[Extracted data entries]
● ● ● ●
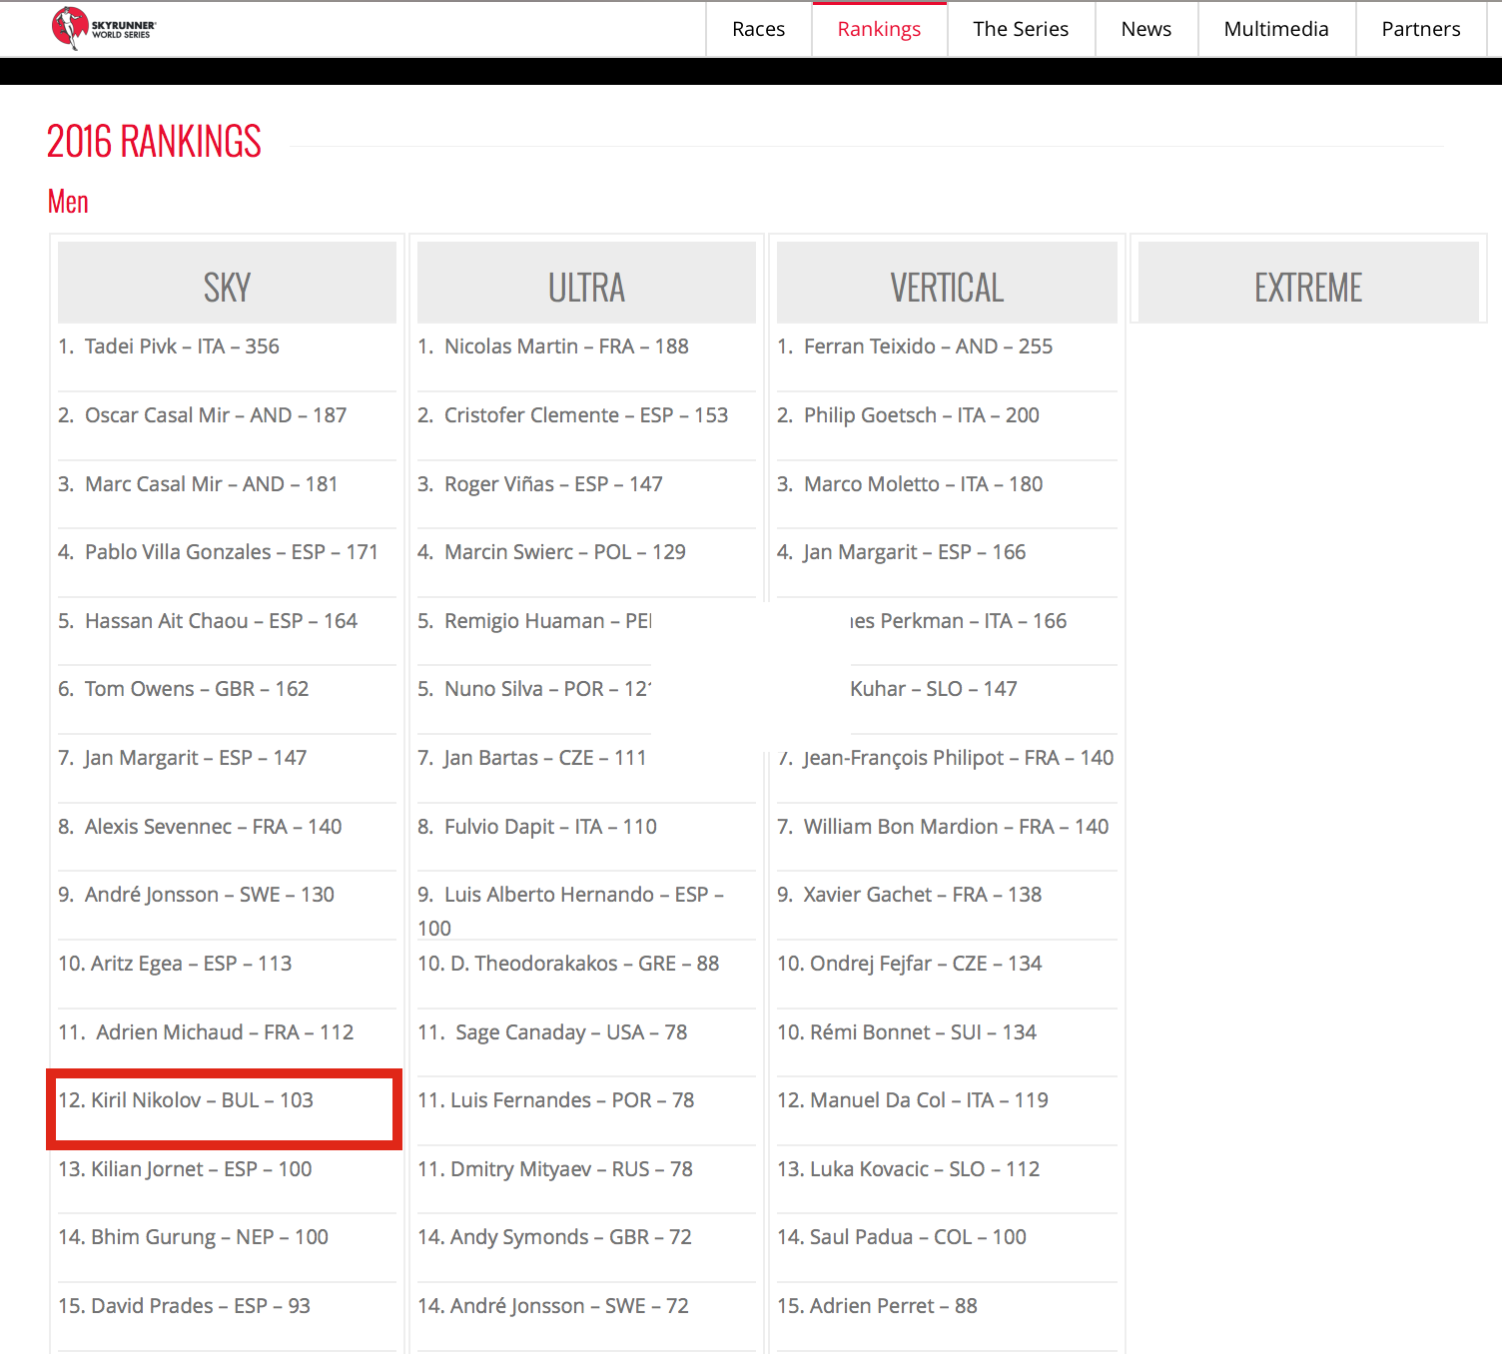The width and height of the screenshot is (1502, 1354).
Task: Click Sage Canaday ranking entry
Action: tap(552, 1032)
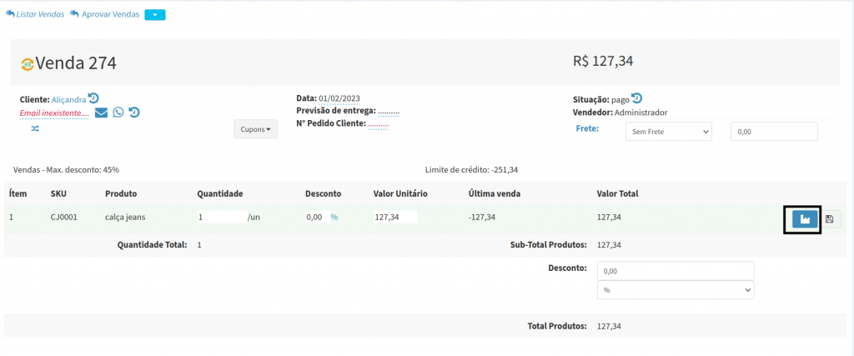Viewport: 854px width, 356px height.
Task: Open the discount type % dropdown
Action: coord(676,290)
● ● ● ●
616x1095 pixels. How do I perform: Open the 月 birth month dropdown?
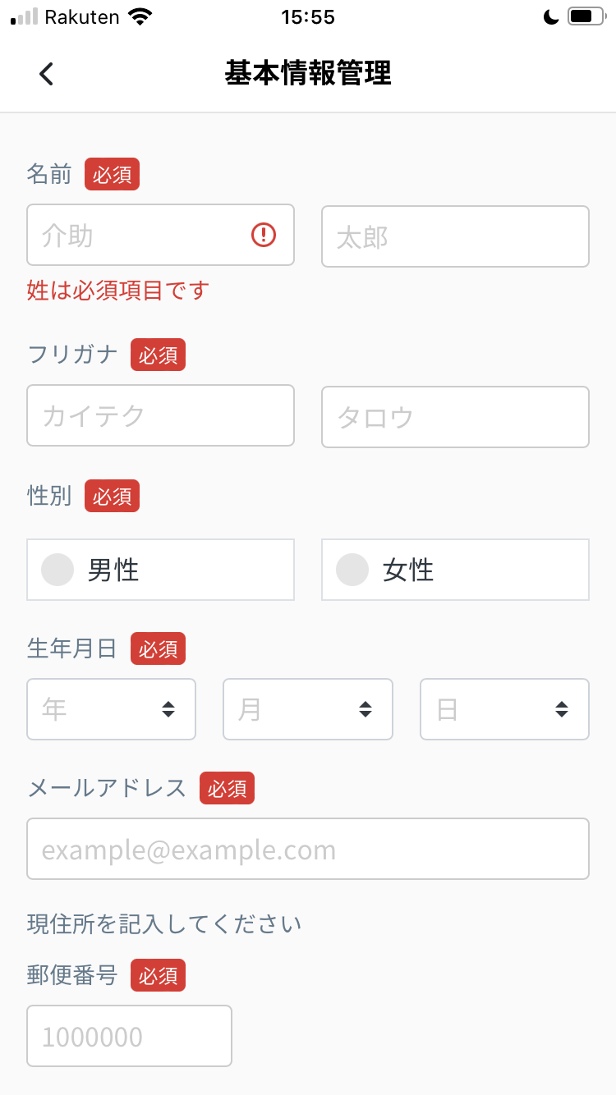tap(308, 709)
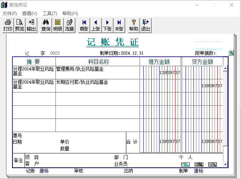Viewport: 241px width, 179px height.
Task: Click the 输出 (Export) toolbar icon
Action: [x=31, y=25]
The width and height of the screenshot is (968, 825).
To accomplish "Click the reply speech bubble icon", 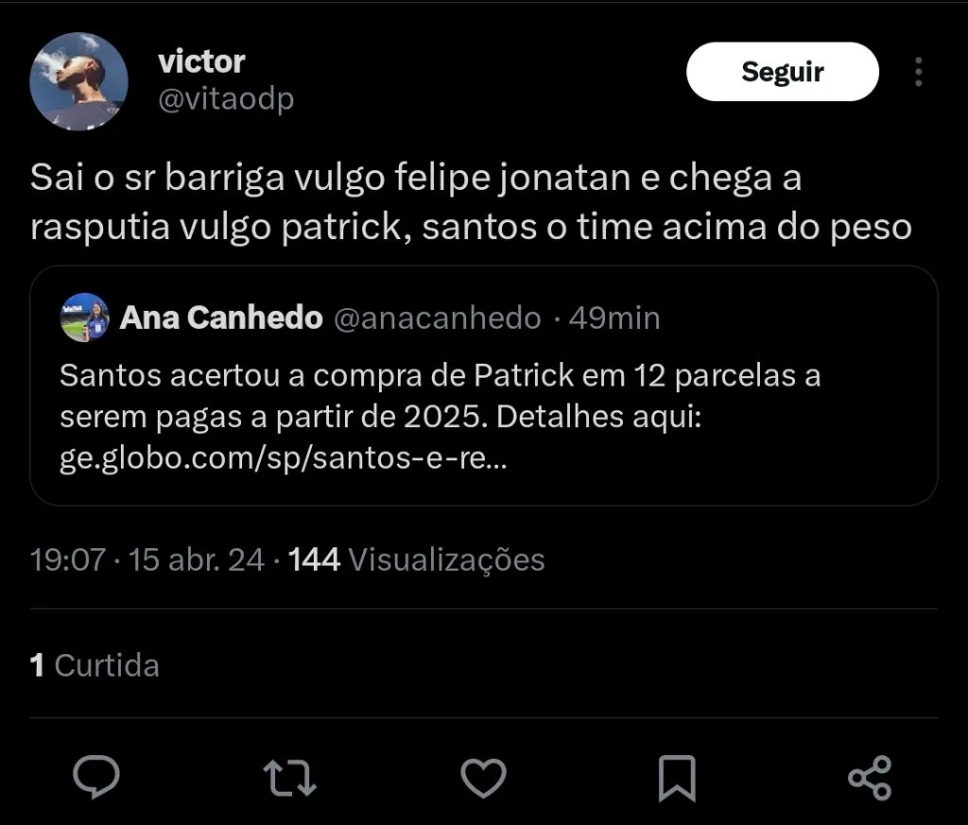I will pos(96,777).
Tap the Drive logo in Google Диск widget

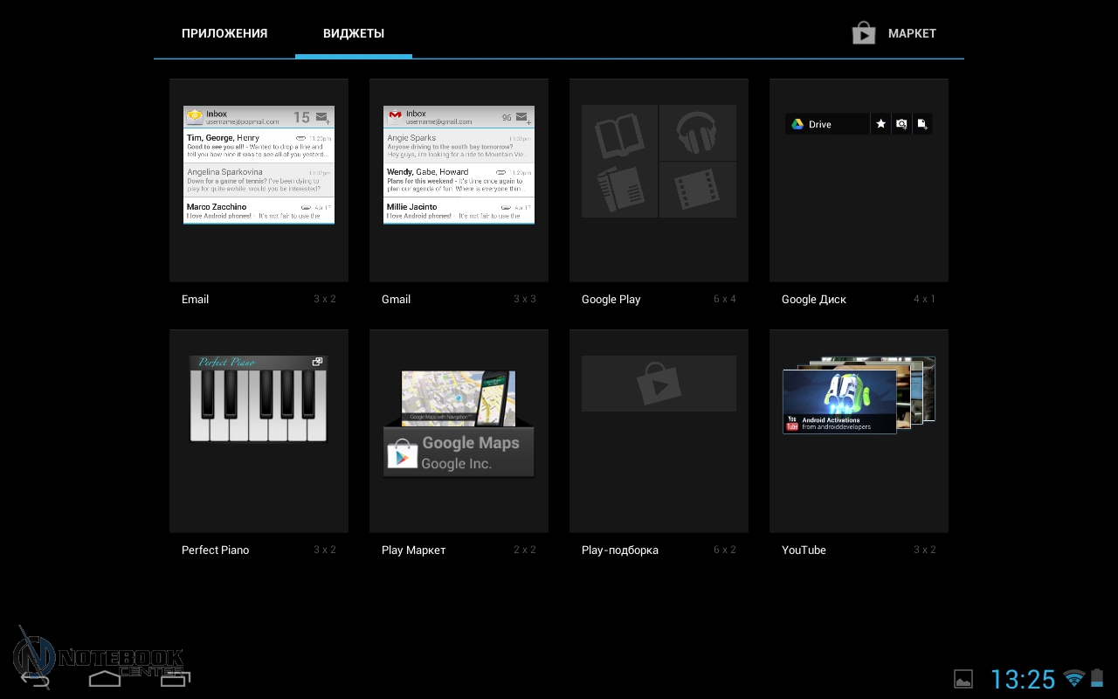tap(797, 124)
● ● ● ●
— AIM OF THE EXERCISE —
Reproduce the portion of the material that begins with the line containing "The width and height of the screenshot is (1502, 1354)." and ends with the line containing "Action: coord(676,290)", including both of those lines. Omit the pictures from your reproduction.

— RESULT —
The width and height of the screenshot is (1502, 1354).
Task: Click Sage Canaday ranking entry
Action: tap(552, 1032)
Viewport: 854px width, 356px height.
Task: Open the discount type % dropdown
Action: coord(676,290)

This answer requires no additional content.